Find eager loads correct records but generates excess queries (Rails 2.1)


#1

Models:
S :has_many F; F :belongs_to P; S :has_many P :through F.

Query looks like this:
S.find_all_by_key([array of keys], :include => [:F, :P])

This produces the correct and expected result, but very slowly. On the
log:
SELECT * FROM S WHERE KEY IN (keys)
SELECT * FROM F WHERE S_ID IN (S.ids from first query)
SELECT * FROM F WHERE S_ID IN (S.ids from first query) [same query
twice]
SELECT * FROM P WHERE ID IN (ids from second query)

At this point all the required data has been retrieved and Rails is
looking good. Time to quit. However:
SELECT * FROM P WHERE ID = first id from second query
SELECT * FROM P WHERE ID = second id from second query
… [typically about 50-200 queries, one query per P.ID]

Q1. Why so many extraneous queries?
Q2. Is there an easy fix, or is this just too hard for Rails?
Q3. In general, is it possible to control eager loading at a per-query
level?


#2

On Apr 27, 3:18 pm, davidy removed_email_address@domain.invalid wrote:

SELECT * FROM F WHERE S_ID IN (S.ids from first query) [same query
twice]
SELECT * FROM P WHERE ID IN (ids from second query)

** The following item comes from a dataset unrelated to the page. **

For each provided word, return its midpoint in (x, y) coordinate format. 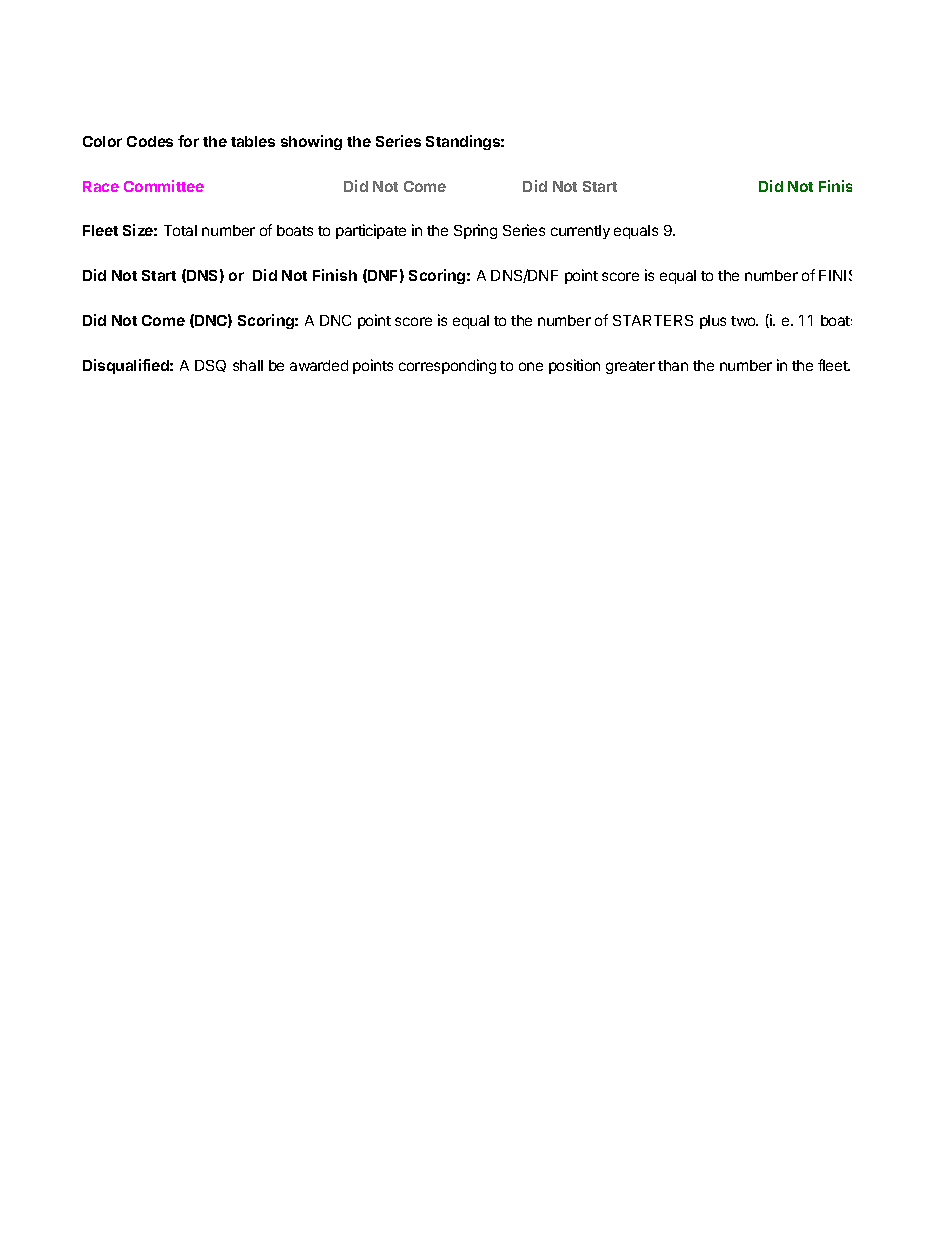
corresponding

At this point all the required data has been retrieved and Rails is
looking good. Time to quit. However:
SELECT * FROM P WHERE ID = first id from second query
SELECT * FROM P WHERE ID = second id from second query
… [typically about 50-200 queries, one query per P.ID]

That’s odd. is that from your eager loading or from your subsequent
use of the data ( also anonymising the table names to S, F, P makes it
rather hard to read than if there were meaningful names) (in
particular eager loading is unidirectional - if person has_many posts,
then Person.find(:all, :include => :posts) doesn’t eager load
post.person

Fred


#3

All SQL queries are generated by that one, single find() call. This is
really scary – there is nothing in the documentation to suggest that
it can do this kind of “fake join”, or the performance impact it can
have.

Sorry about the anonymisation, but the real table names would only
confuse things worse.

I suspect this is a bug/feature of Rails eager loading, caused by the
“triangular” relationships. S loads F using has_many, then F loads P
using belongs_to, then S loads P again using has_many through. It
“should” be smart enough not to, but that logic isn’t in there. The
documentation is absolutely no help, and the source code is way too
complicated for this bear.

Q3 is the answer. I fixed the problem (with dramatic performance
improvement) using :include {hash}, like so.
S.find_all_by_key([array of keys], :include => {:F => :P})

Magic!